Retype the records below exactly, everything from the line that contains "Identify the location of Primary." down to the line that contains "hold (322, 946)", including both of those lines.

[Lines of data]
-- START --

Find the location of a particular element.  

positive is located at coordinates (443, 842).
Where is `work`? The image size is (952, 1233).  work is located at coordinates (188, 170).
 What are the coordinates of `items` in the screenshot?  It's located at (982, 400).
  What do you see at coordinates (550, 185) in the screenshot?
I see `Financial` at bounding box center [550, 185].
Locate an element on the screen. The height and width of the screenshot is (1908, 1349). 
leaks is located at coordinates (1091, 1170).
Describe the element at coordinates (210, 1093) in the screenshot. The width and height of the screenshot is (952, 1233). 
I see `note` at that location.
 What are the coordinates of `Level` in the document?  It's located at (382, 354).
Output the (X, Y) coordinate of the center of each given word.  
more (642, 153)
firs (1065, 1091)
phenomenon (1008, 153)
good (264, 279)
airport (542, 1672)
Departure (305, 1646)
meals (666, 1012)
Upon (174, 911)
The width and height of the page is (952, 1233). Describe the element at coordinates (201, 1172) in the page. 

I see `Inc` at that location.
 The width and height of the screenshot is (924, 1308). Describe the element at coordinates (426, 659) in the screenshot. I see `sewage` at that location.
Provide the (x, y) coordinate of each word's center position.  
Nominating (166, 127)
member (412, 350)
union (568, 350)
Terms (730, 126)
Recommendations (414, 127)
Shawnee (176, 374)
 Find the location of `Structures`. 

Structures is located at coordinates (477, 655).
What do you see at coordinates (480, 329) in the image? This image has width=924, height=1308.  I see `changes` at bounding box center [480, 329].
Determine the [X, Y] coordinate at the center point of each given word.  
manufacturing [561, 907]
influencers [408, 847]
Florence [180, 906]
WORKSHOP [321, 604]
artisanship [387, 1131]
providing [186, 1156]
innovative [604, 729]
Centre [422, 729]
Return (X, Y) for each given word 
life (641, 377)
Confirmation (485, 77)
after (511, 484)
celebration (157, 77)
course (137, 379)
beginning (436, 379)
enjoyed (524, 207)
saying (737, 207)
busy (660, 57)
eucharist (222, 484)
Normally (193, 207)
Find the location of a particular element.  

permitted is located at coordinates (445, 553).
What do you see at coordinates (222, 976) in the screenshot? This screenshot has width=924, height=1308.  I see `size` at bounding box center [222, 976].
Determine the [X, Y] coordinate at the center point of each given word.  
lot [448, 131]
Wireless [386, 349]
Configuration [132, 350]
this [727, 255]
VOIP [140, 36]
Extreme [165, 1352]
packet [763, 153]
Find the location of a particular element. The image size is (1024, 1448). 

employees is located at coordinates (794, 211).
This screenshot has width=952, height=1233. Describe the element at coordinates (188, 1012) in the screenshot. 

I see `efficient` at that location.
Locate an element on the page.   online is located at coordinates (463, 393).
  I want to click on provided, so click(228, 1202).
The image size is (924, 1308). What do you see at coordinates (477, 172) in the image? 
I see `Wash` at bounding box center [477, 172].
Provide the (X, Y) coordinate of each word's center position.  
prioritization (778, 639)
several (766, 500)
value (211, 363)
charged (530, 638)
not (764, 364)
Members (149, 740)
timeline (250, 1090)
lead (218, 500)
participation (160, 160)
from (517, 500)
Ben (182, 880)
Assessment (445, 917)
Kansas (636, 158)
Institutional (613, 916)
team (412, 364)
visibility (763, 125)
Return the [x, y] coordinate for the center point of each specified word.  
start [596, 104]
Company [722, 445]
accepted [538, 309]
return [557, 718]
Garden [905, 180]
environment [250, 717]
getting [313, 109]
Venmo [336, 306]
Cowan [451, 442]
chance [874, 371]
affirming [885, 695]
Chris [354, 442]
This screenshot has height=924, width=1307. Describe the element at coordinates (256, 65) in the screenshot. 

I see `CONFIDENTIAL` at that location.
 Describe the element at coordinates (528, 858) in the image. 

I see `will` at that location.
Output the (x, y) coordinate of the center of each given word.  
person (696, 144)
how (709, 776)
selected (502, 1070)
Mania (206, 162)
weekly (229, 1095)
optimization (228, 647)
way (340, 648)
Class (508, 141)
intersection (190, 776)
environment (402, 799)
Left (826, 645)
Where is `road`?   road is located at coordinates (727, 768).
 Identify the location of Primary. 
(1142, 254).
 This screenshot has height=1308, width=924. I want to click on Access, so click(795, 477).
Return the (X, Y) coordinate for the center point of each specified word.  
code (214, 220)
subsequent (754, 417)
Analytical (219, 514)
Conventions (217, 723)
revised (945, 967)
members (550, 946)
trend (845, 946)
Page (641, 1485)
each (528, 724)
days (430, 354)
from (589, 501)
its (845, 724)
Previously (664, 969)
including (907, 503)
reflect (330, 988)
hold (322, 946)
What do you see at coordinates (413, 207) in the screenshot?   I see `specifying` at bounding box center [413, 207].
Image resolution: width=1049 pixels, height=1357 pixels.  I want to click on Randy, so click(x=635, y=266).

-- END --

* **The completed task**
 Identify the location of Primary. 
(1142, 254).
 This screenshot has height=1308, width=924. I want to click on Access, so click(795, 477).
Return the (X, Y) coordinate for the center point of each specified word.  
code (214, 220)
subsequent (754, 417)
Analytical (219, 514)
Conventions (217, 723)
revised (945, 967)
members (550, 946)
trend (845, 946)
Page (641, 1485)
each (528, 724)
days (430, 354)
from (589, 501)
its (845, 724)
Previously (664, 969)
including (907, 503)
reflect (330, 988)
hold (322, 946)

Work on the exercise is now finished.